*GOAL*.
Recast the data below as a Markdown table with the columns Row and Line, starting with the line that contains "Open the Quality profiles navigation item" and going on through the end of the data. Leave out blank lines and include only those lines.

** START GIVEN RECORDS **

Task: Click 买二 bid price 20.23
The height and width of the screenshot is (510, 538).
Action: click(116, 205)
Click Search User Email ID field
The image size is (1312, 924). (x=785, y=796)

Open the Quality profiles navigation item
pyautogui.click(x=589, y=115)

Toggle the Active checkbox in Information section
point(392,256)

** END GIVEN RECORDS **

*CORRECT OUTPUT*.
| Row | Line |
|---|---|
| 1 | Open the Quality profiles navigation item |
| 2 | pyautogui.click(x=589, y=115) |
| 3 | Toggle the Active checkbox in Information section |
| 4 | point(392,256) |